Well, Nikon just undermined that potential selling point. At the Photo Plus Expo show today, it announced its AF-S Nikkor 70-200mm f/4G ED VR, a telephoto zoom lens that provides a competitive answer to Canon's superb EF 70-200mm f/4L IS USM.
Let's be clear here. These are still professional-grade lenses, and they aren't cheap. Canon's costs about $1,200 these days, and Nikon says its rival will cost about $1,400 when it ships in late November. But for enthusiasts looking to move to high-quality, fast-focusing, durable, and weather-sealed lenses, those prices are still much more affordable than the two alternatives, Canon's EF 70-200mm f/2.8L IS II USM and Nikon's AF-S Nikkor 70-200mm f/2.8G ED VR II, which each cost about $2,400.
The top-end models can shoot at faster shutter speeds by virtue of their wider aperture that enables shooting at f2.8, so for example you could shoot at 1/200 sec. in the same light with the high-end models compared to 1/100 sec. with the f4 lenses. But the top-end models are not only more expensive, they're also bulkier and weigh a lot more.
Nikon still doesn't have as affordable an answer to Canon's $840 EF 17-40mm f/4L USM ultrawide zoom -- its AF-S Nikkor 16-35mm f/4G ED VR costs about $1,250, although that model has vibration reduction that Canon's lacks. In the middle of the zoom range, Nikon added the $1,300 AF-S NIKKOR 24-120mm f/4G ED VR to the range in 2010 that competes with Canon's $950 EF 24-105mm f/4L IS USM.

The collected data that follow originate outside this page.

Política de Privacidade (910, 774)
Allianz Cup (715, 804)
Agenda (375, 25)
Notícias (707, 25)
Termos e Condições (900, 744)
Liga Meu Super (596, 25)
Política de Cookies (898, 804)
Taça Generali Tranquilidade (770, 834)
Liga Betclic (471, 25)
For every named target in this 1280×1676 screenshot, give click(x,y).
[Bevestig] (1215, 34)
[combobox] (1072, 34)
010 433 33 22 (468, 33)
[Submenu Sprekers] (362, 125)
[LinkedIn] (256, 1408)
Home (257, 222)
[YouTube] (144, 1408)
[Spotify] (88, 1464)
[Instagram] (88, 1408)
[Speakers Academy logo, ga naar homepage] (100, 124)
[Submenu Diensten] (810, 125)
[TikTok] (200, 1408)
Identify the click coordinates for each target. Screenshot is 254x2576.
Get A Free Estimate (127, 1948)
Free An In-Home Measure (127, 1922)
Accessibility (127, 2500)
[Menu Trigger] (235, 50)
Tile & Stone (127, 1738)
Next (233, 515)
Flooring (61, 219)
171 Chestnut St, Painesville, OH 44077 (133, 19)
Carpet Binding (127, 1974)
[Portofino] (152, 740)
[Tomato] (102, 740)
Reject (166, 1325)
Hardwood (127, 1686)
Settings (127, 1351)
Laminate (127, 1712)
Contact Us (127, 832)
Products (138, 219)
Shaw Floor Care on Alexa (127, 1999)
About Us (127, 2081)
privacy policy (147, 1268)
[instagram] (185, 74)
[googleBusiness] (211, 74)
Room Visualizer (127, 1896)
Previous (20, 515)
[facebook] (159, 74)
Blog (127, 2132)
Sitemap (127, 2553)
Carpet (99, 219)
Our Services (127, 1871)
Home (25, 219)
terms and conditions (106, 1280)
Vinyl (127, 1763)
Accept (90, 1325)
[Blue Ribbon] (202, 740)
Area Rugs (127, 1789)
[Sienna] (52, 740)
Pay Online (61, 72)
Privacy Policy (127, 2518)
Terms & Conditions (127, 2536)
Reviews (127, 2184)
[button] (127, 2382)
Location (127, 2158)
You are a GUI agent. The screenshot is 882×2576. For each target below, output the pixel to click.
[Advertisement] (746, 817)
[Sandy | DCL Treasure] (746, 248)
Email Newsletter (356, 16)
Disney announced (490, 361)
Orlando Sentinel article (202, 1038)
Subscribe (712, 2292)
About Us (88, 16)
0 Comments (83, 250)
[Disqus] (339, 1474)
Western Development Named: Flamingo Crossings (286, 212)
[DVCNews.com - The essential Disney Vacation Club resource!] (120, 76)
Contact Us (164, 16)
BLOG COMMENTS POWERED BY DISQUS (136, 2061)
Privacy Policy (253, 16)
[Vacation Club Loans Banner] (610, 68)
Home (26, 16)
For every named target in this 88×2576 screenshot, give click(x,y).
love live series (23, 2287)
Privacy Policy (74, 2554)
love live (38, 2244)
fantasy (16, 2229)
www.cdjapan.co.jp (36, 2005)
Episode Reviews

Another notable feature of the new Nikon lens: it's the first to use Nikon's third-generation vibration reduction (VR) technology, which counteracts camera shake. The second-generation technology could stabilize the lens with a four-stop improvement, meaning that a person who could shoot at 1/200 sec. without VR could shoot at 1/15 sec. with VR.
The third-generation technology gives a five-stop improvement, Nikon said, which would bring that down to 1/8 sec. Most reviewers take the camera makers' promises of stability improvement with a big grain of salt. But even so, it's a very useful technology and it's good to see it improving.
Nikon's new 70-200mm f4 lens has 20 optical elements and a close-focus distance of 1 meter.